Copy every line of the entries that includes the word "Given".

# Provided information
*** Begin section ***

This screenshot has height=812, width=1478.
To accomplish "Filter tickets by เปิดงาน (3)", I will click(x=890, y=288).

*** End section ***
*** Begin section ***

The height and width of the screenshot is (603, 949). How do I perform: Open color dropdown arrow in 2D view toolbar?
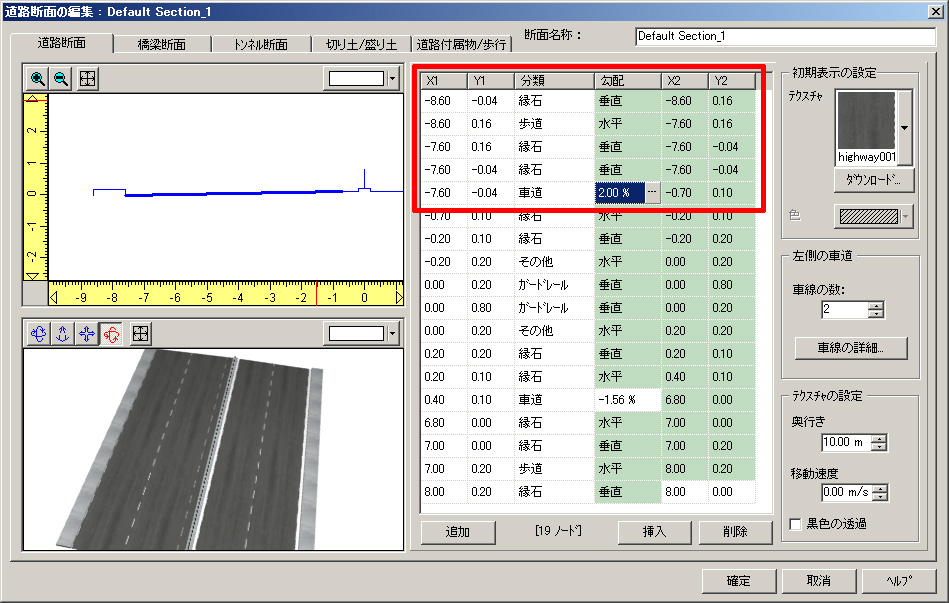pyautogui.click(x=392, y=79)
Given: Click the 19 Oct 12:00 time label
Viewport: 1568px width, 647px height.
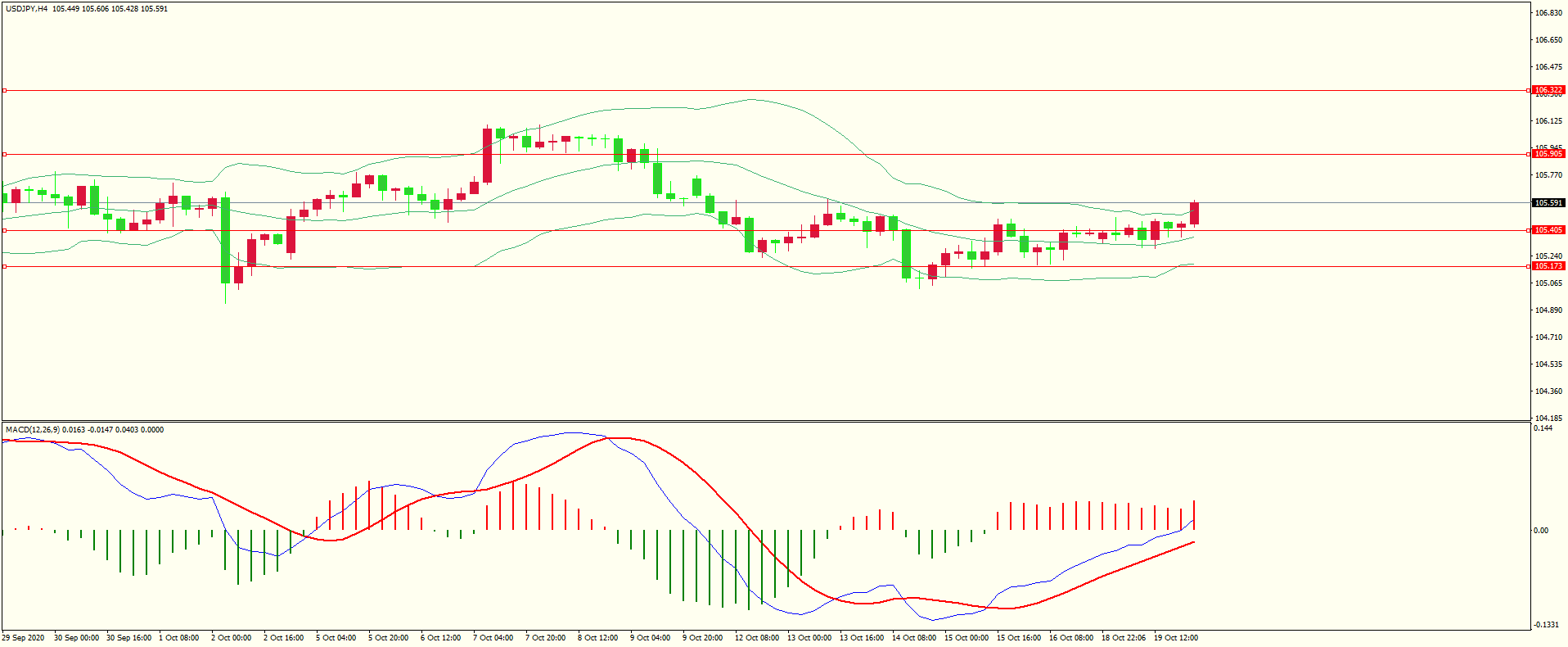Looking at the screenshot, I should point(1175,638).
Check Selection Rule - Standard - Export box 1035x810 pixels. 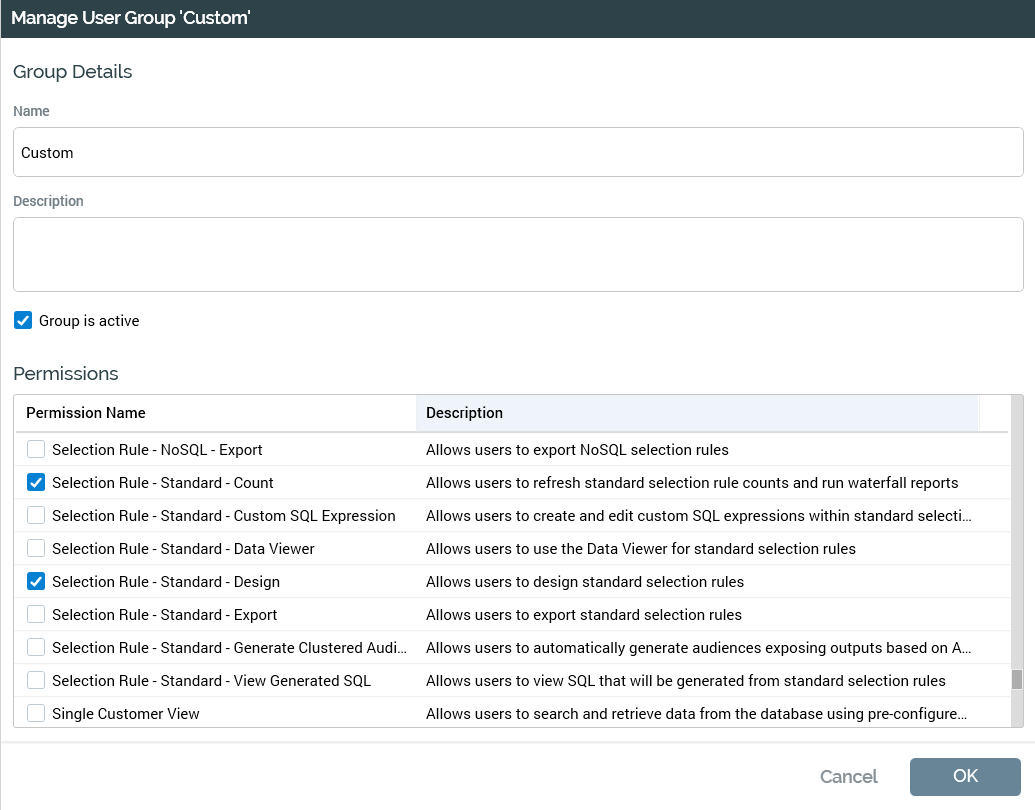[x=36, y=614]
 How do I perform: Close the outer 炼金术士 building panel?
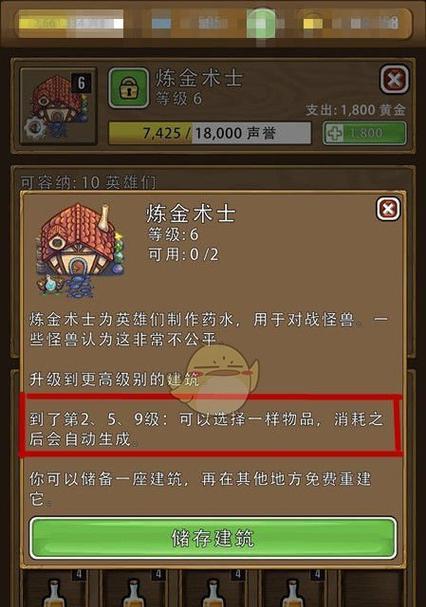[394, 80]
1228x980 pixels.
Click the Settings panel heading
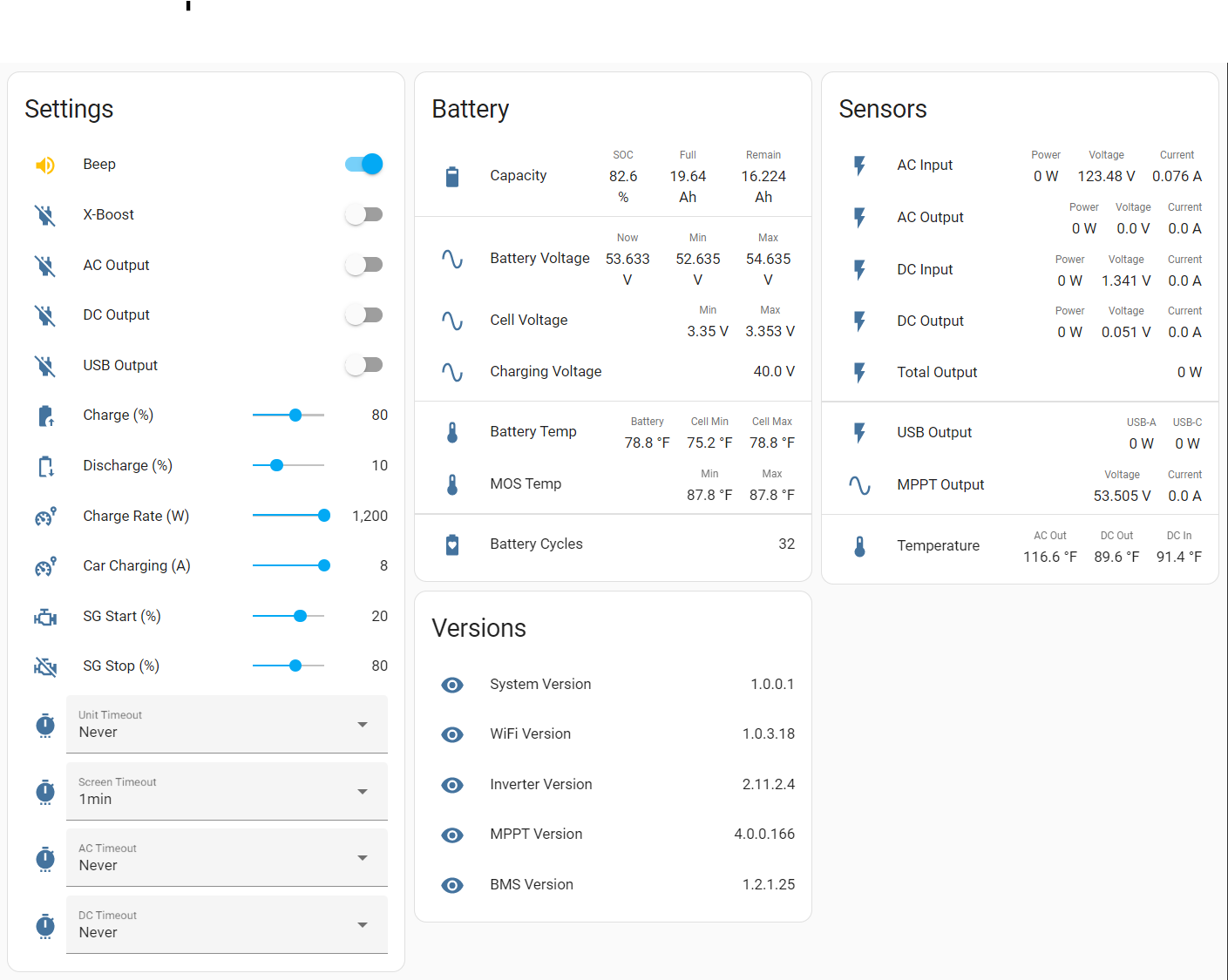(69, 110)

*** End section ***
*** Begin section ***

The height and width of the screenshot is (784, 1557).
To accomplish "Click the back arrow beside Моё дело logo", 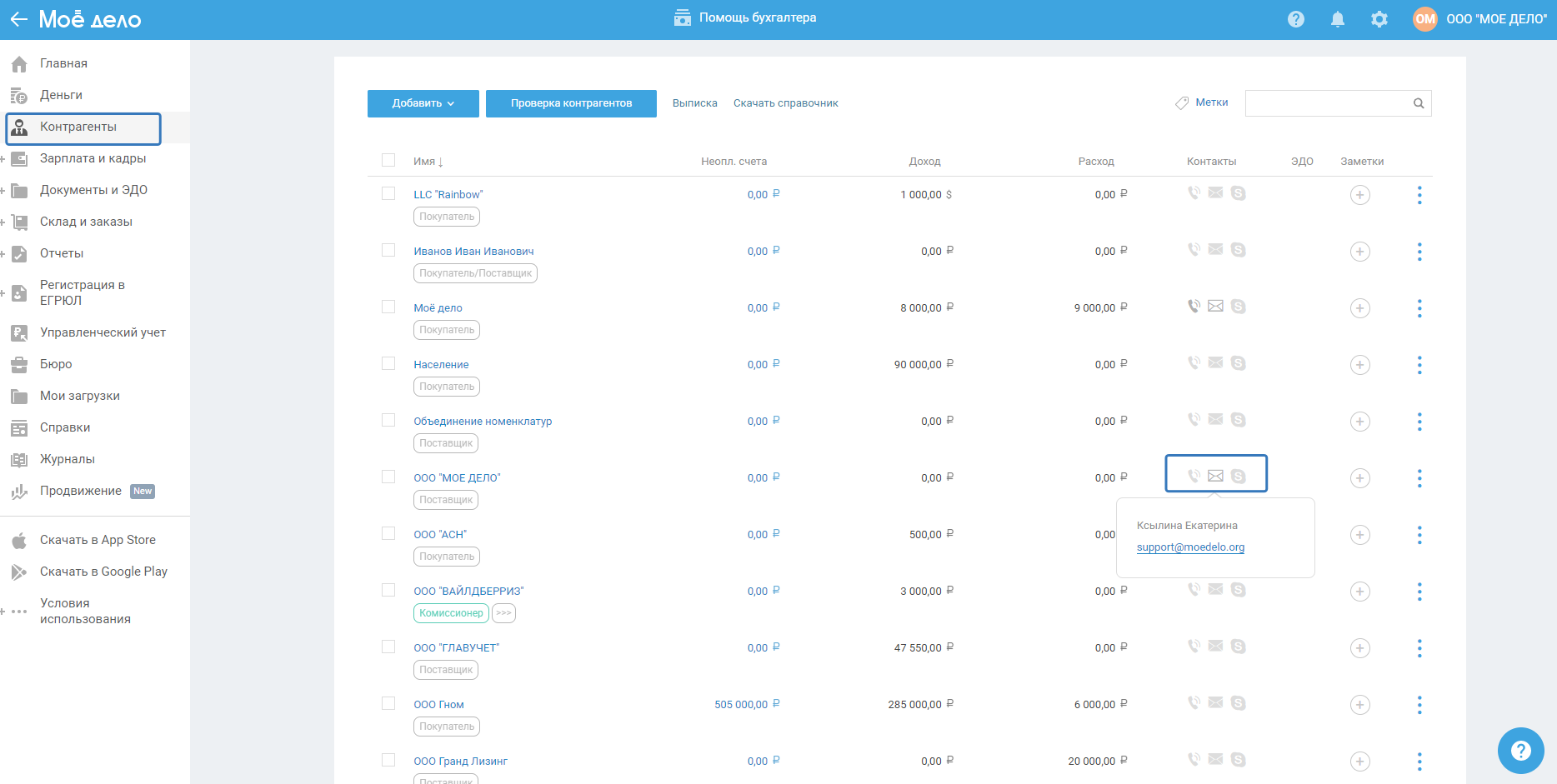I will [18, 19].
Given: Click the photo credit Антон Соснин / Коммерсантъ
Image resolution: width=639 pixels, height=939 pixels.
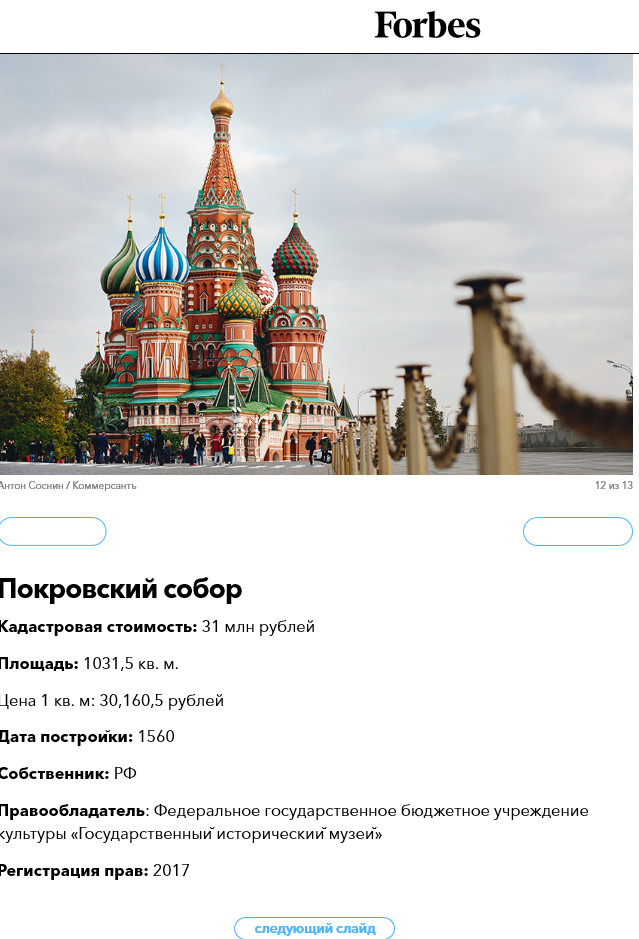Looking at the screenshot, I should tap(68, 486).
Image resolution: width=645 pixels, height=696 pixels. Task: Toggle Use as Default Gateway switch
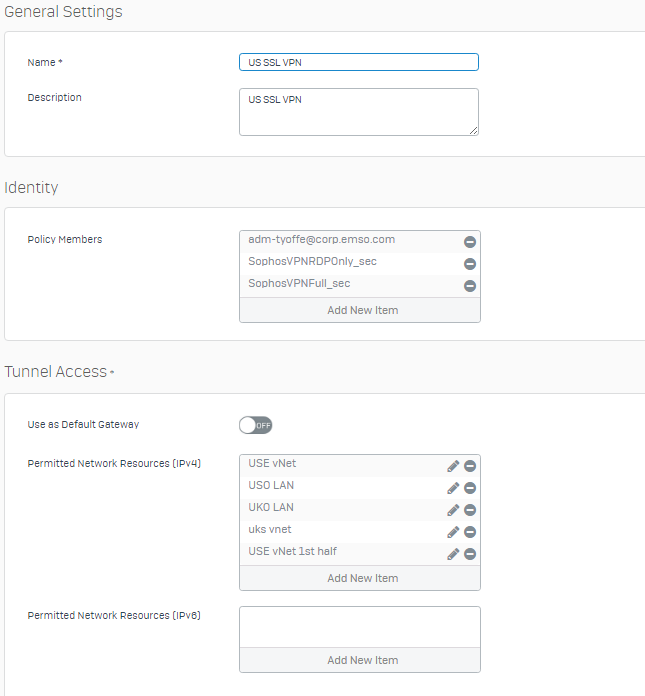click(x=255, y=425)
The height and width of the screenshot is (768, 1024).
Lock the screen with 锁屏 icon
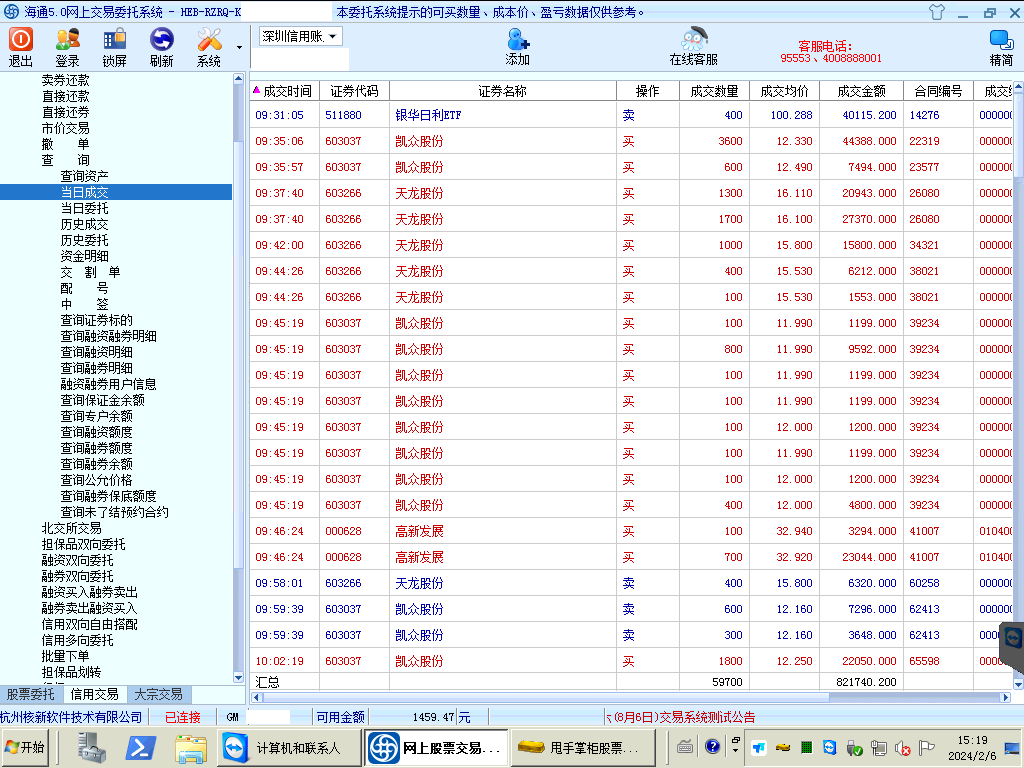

*** End section ***

# Finished exercise
Given: Click the 19 Oct 12:00 time label
Given: Click the photo credit Антон Соснин / Коммерсантъ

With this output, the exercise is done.